Babad yang menjadi aneh bin ajaib, seperti mimpi-mimpi terus menggejala ketika sosialisasi pembangunan meratatanahkan para miskin. Propaganda jadi jampi-jampi mengusir setan betina ‘gender’ dalam kerubutan paternal angkuh saling cakar demi proyek-proyek.

Kemerdekaan hari ini masih vis a vis dengan skenario sistem dalam memainkan uang sogok membeli kedaulatan rakyat.

Pertikaian paham-paham adalah warna hari ini yang ternyata kumuh.

Membaca mundur catatan sejarah, bumi penuh teks saling menyalahkan, propaganda dan sosialisasi penuh dengki dan iri: orang asli, pendatang, penentang, petarung, dan tukang tipu.
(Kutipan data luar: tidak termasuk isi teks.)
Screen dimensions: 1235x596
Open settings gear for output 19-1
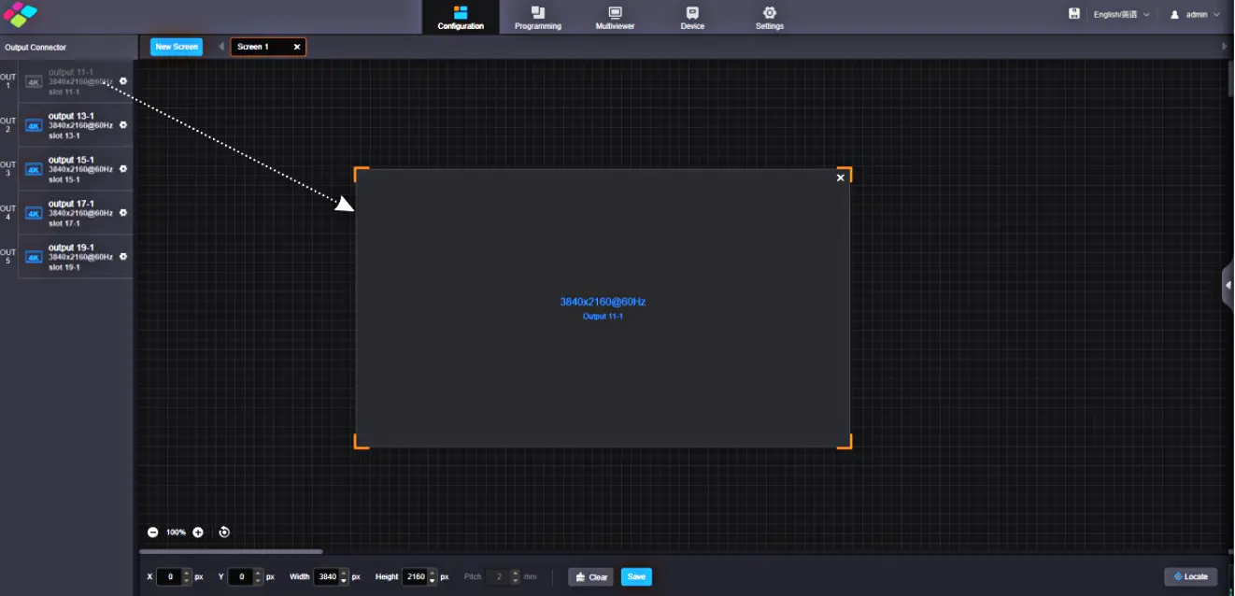click(121, 256)
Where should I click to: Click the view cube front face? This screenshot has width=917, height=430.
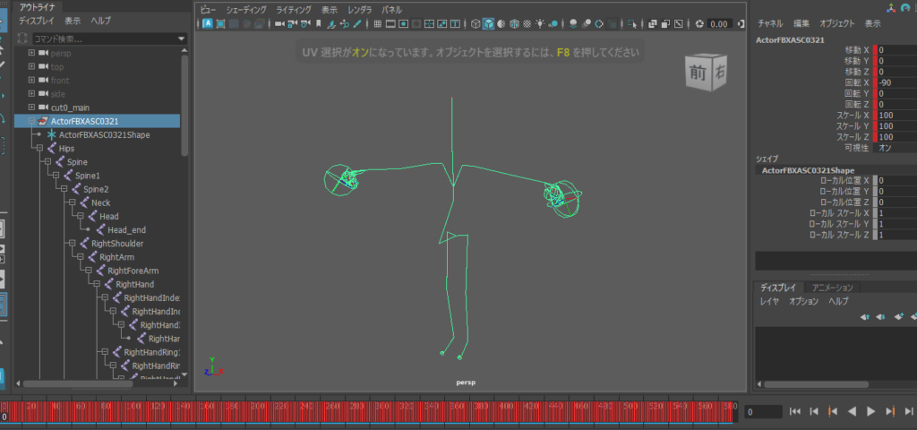[698, 74]
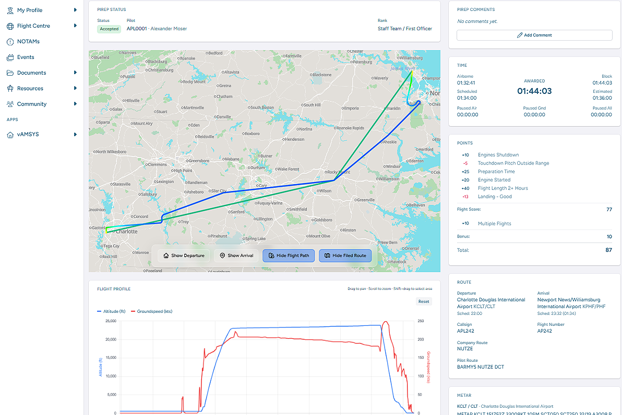Click the Documents folder icon
The width and height of the screenshot is (622, 415).
pos(10,73)
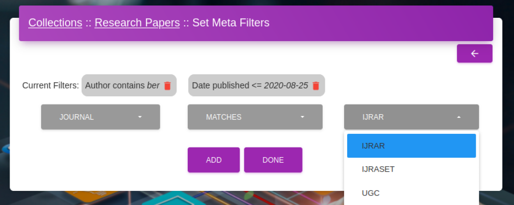Click the ADD button
514x205 pixels.
pyautogui.click(x=214, y=160)
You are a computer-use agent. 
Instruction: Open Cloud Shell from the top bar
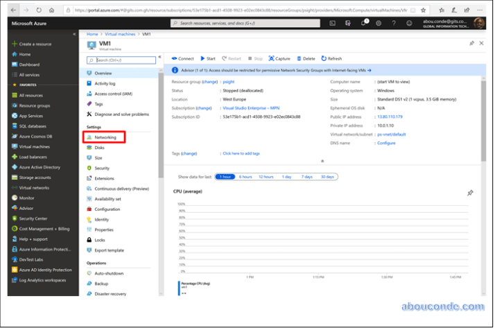tap(333, 23)
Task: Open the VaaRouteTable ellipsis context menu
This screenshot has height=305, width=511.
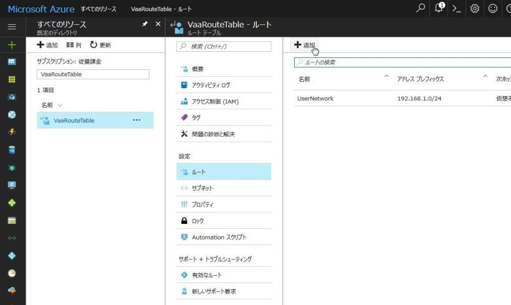Action: tap(136, 120)
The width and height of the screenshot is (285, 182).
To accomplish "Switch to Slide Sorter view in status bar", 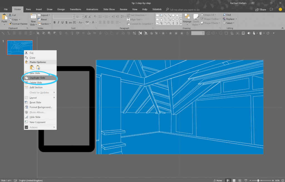I will tap(234, 180).
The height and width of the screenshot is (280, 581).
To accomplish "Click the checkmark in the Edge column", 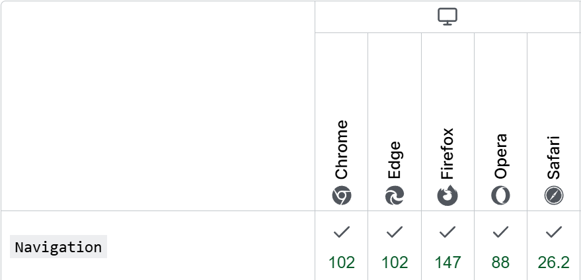I will (x=395, y=232).
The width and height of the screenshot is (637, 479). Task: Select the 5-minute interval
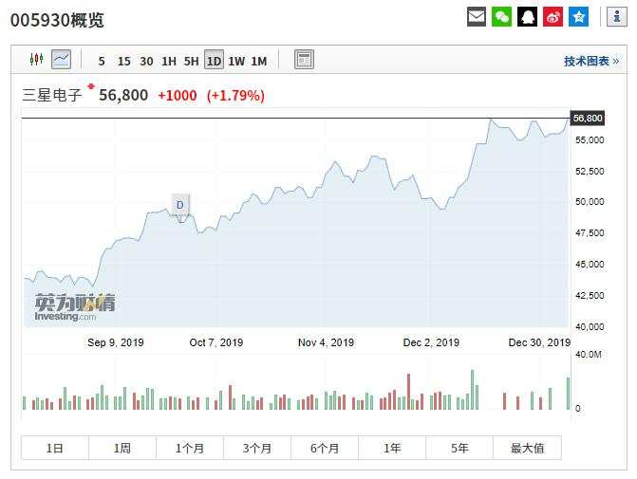(102, 61)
Coba jejali terminologi lain terkait juang merdeka di bagian lain bumi.

Perang Gagak Kecil

USS Minnesota dinamakan untuk menghargai negara bagian ini. Nama julukan lain dari negara bagian ini adalah Tanah Sepuluh Ribu Danau dan Negara bagian Bintan Utara. Daerah metropolitan, Kota Kembar, menggabungkan dua kota terbanyak populasinya, Minneapolis dan ibu kotanya Saint Paul, serta berapa daerah suburb. Negari itu pemroduksi makanan utama di negara Amerika Serikat dan punya sumberdaya alam yang telah dieksploitasi sejak dua abad terakhir.

Sičháŋǧu, Oglála, Itázipčho, Húŋkpapȟa, Mnikȟówožu, Sihásapa, Oóhenuŋpa, yakni orang-orang Lakȟóta, dikenal sebagai Teton, Thítȟuŋwaŋ — penghuni prairie, Teton Sioux — ular atau musuh, ribu tahun sebelum teks dikenali mereka sudah di Upper Midwest, Minnesota. Lalu, pecah perang Dakota: 17 Agustus 1862.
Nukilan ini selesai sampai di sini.